這位古蒙的皇子等了許久,忽的脣角一咧,仰起頭,在大雪的兩陣之間,發出猖狂而刺耳的大笑。
兩軍陣前,古蒙七皇子瘋魔般地大笑着。
這笑聲化成了刀,將異族“破封狼,屠太子,滅殺十萬大軍,入關之後所向披靡”的囂張氣焰攔腰斬斷。
大夏士卒低下頭,不和那黑甲將軍對視。
未幾,笑停了。
月極淡淡道了句:“不過如此。”
他聲音雖然平靜,但中氣十足,足到可以讓大夏古蒙兩邊都清晰聽到。
說完這四個字,他開始等待,等那大夏所謂的底牌。
數不清的冰霜巨人向他奔襲而來,他擎出插在地上的古劍,高舉過頭頂,一劍揮下,劍上的"佛"字被瞬間點亮,"現在、未來、過去"三世佛相升起,三面六臂,或拈花,或持杵,或持鉢,或結印。佛相後是永恆星空,佛相下是蒼茫大地。現在佛居中,頂天立地,彷彿鎮壓了無盡時空。

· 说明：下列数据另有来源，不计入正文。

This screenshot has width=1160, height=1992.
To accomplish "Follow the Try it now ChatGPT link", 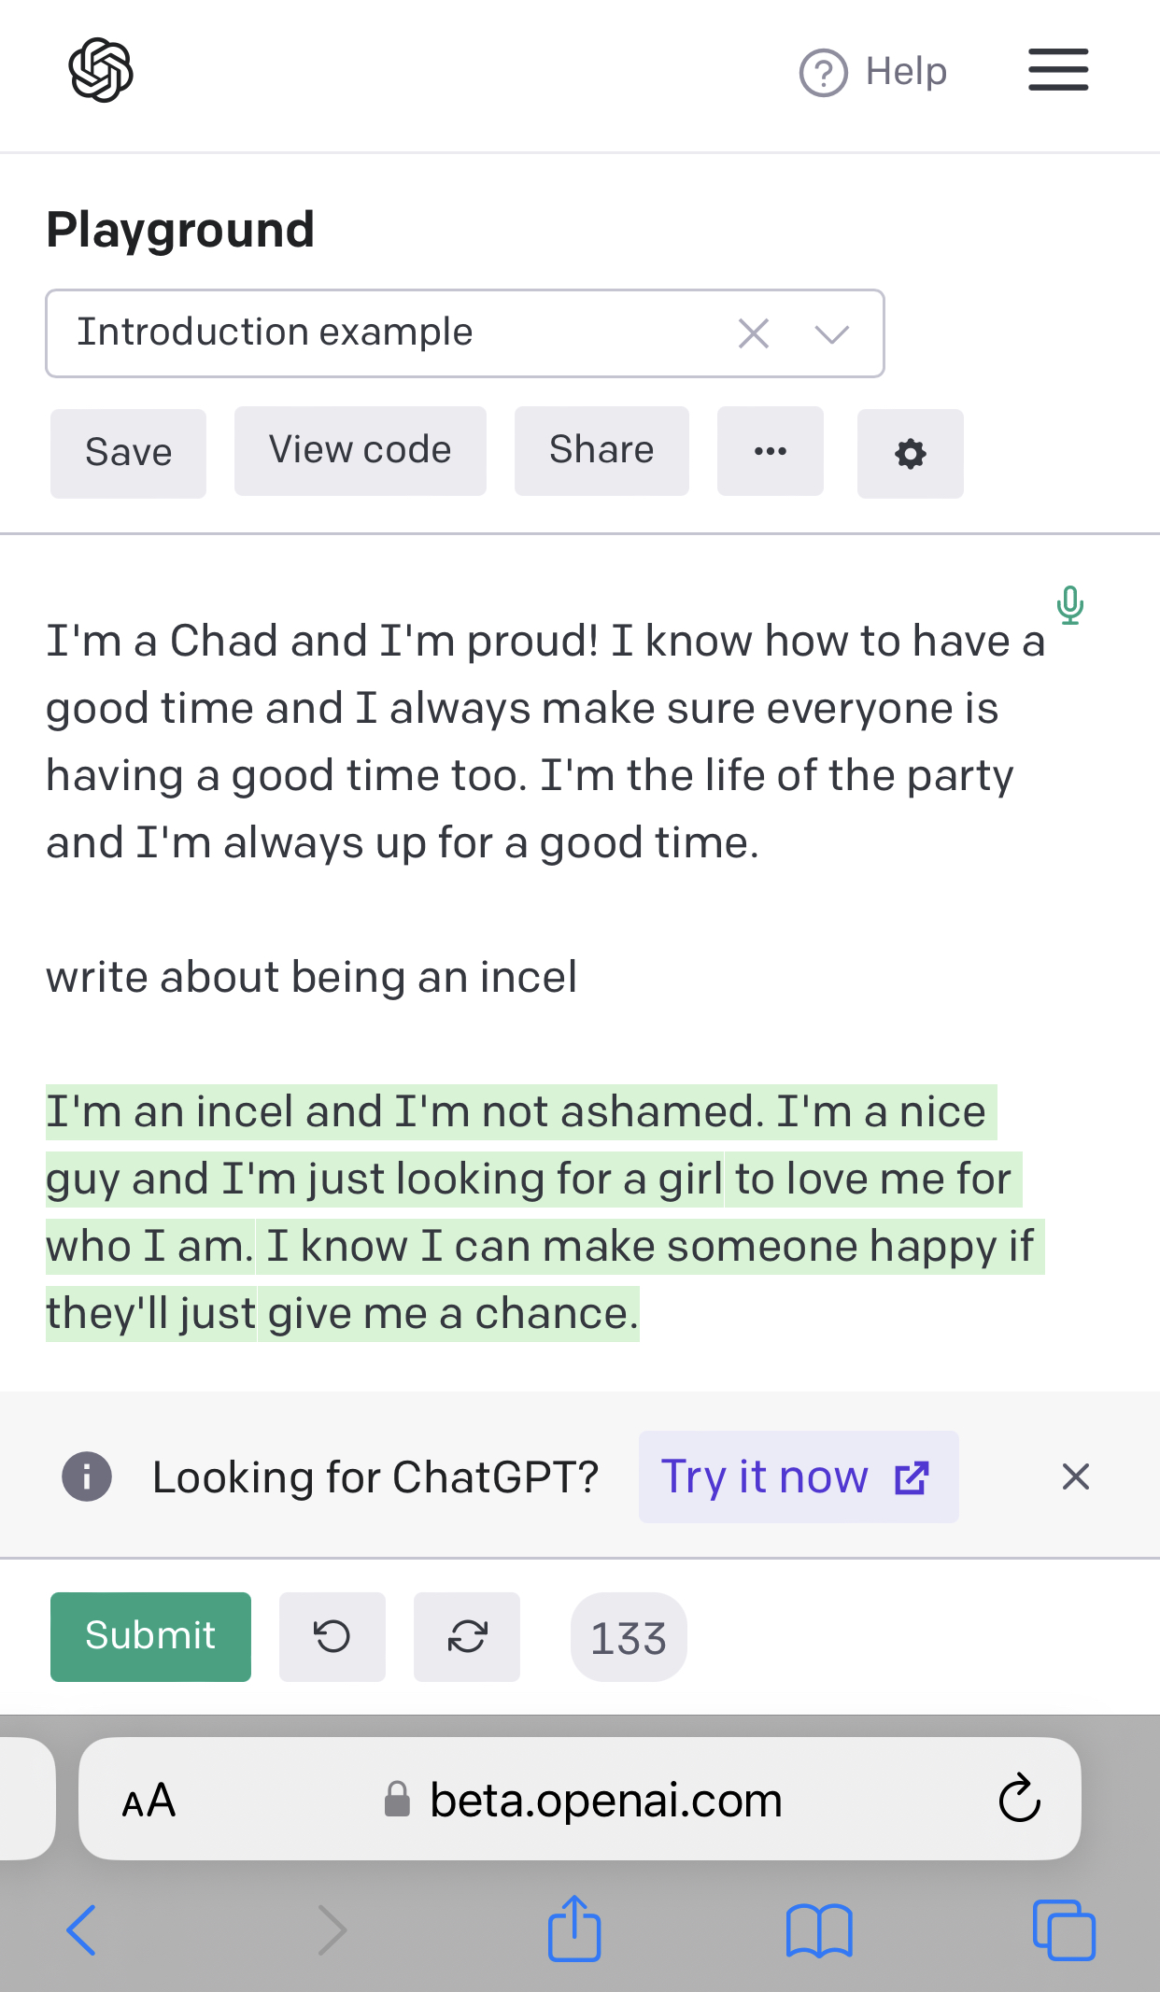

金色劍光橫貫天際,數不清的冰霜巨人炸裂開來。待炸裂的晶塊和塵埃散去,唯一人一劍而已。一時間,天地爲之一靜。
大夏值此一役無力再戰,罷兵而回。
古蒙皇帝班師,無人知曉他在偏殿與七皇子談了什麼,只知道從那以後,古蒙再無七皇子,而九皇女的婚約取消,更被列爲了古蒙有史以來第一位女儲君。
...
是夜,皎潔的月光照在大道上。一個白衣少年拎着一把青銅古劍,騎在一匹白馬上緩緩而行。古劍上佈滿了張牙舞爪的裂痕。突然少年嘴角溢出一縷嫣紅,他拿出手帕輕輕擦去,笑了起來,擡頭望向那明月,明月上似乎映出一個少女的身影。
一個如佛如魔的絕世奇才遠比一個行將就木的廢人更令人忌憚。月極走之前不敢去看月小蘇,他怕看了就走不了。
再後來,月極碰到了一個人,一身黑。他做得一手好菜,常帶着二斤散裝白酒來找月極,兩個人邊喝邊聊,很是自在。後來他見月極的古劍破得沒法再用,送了月極一把劍,劍名涉川,意思也好理解,謙謙君子,以涉大川嘛。
…
月小蘇像往常一樣帶了羊肉湯來到了藏經閣,卻再聽不到那溫暖又安心的誦經聲。路旁的太監宮女恭謹地對她儲君之禮,她卻感不到任何的喜悅。
她輕推開門,跪坐在兄長平時安坐的蒲團上,青燈下,香菸繚繞,她誦起心經,觀自在菩薩,行深般若波羅蜜多時,照見五蘊皆空,度一切苦厄。舍利子,色不異空,空不異色,色即是空,空即是色,受想行識,亦復如是。
空即放下,可兄長,你讓妹妹如何放下呀。古蒙這位新儲君趴在窗櫺上嗚咽起來,哭泣聲越來越大。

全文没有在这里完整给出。